The first responses were not encouraging but people were looking closely: “Is that the Eiffel Tower in the background?” “It rarely snows in Paris so I’m thinking it’s not the Eiffel Tower.” “I think it is a church steeple.”
But quickly folks started to zero in on the University of Minnesota campus and buildings in a large medical complex. By the evening it was clear that we were looking at the end of Millard Hall, built in 1912 for medical research and demolished in 1999.

Millard Hall c1920. University of Minnesota Archives.
The radio tower was on the Electrical Engineering Building (1924).
The yellow blur was a trolley on Washington Ave.

Other folks searched for Stanley and found where he had lived over time; someone posted a picture of their copy of Treasured Polish Recipes.
The photos that helped confirm the identification were in the collection of the University of Minnesota Archives so I sent off an email to the archivist offering to donate the painting.

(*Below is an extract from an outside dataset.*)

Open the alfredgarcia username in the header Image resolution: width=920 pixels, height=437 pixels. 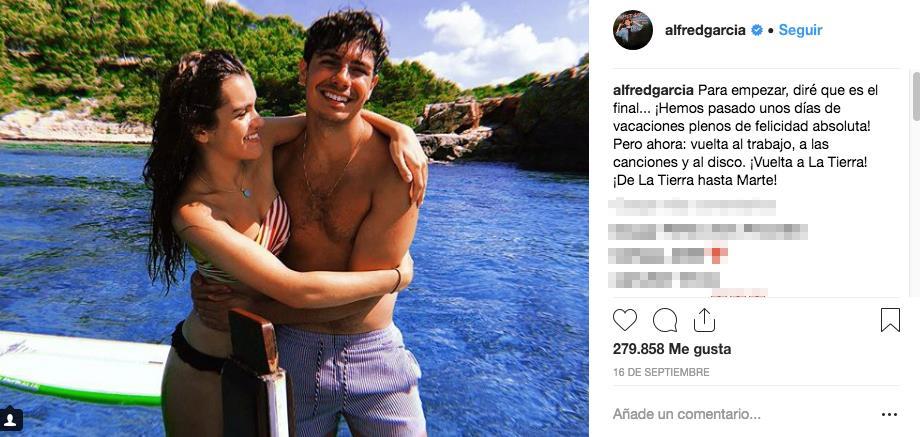click(x=705, y=30)
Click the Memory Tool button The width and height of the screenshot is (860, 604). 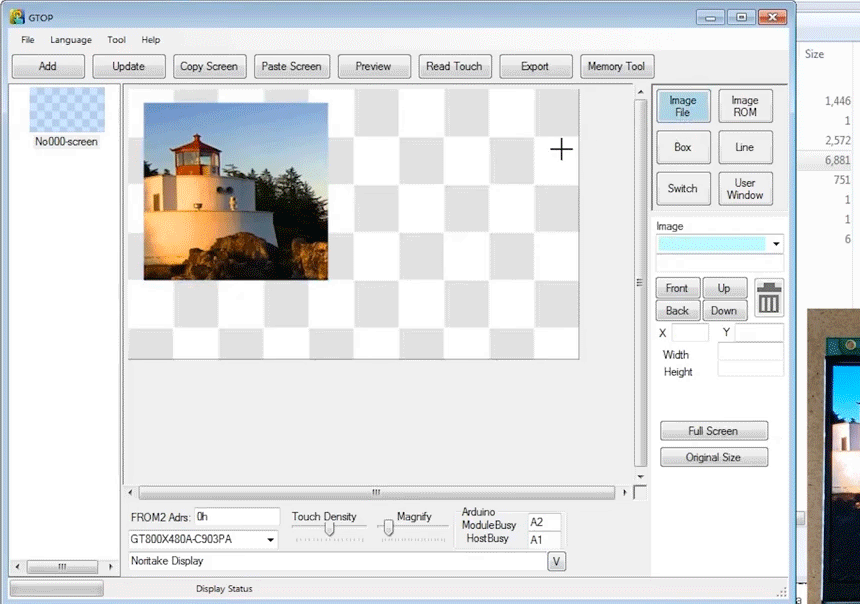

An immediate response came back that, yes, they would like it.
I thanked the community that had so quickly and effectively answered my questions and commented that this had been Facebook at its best. Someone responded, “Yes, this IS Facebook at its best-digging, connecting, correcting. Thank you for pointing that out; and for taking the time to search, and for sending the painting back home. This really is a win, win, win. The whole thing makes me very happy.”
Makes me very happy too.
Postscript
- Minneapolis was a blank slate to me before my painting identification adventure. A month later, when our news is flooded with horrific scenes of Minneapolis in the snow the location of the painting took on new meaning for me. Today I would not ask the folks in the City of Lakes to waste their community action energy on my trivial questions.
- Sheila and I are still perplexed by how the painting came into our life and why we totally forgot about it when it was out of sight. The acquisition must have been frictionless (inexpensive and without a lot of thought). I did have a particular admiration for the rendering of the strange penthouse on Millard Hall

- While the Facebook search for the building was focusing on the U of M campus a couple of people positively identified it as Slocum Hall at the University of Syracuse. Turns out these folks had used the AI of Google Lens to reach that conclusion. Slocum clearly did not have the distinctive roofline of the building in the painting. AI fails again, hope it has learned something.
- Early in the last century hundreds of very similar neoclassical revival, brick buildings were built on university campuses across North America. In Halifax the Dalhousie School of Architecture Building on Spring Garden Road is an example of this style, built in 1909 just three years before Millard Hall in Minneapolis.

Photo 1977
- When I learned, that after all these years, I had posted the wedding pictures on Roy’s birthday it did make me pause. We live in a world of mysteries.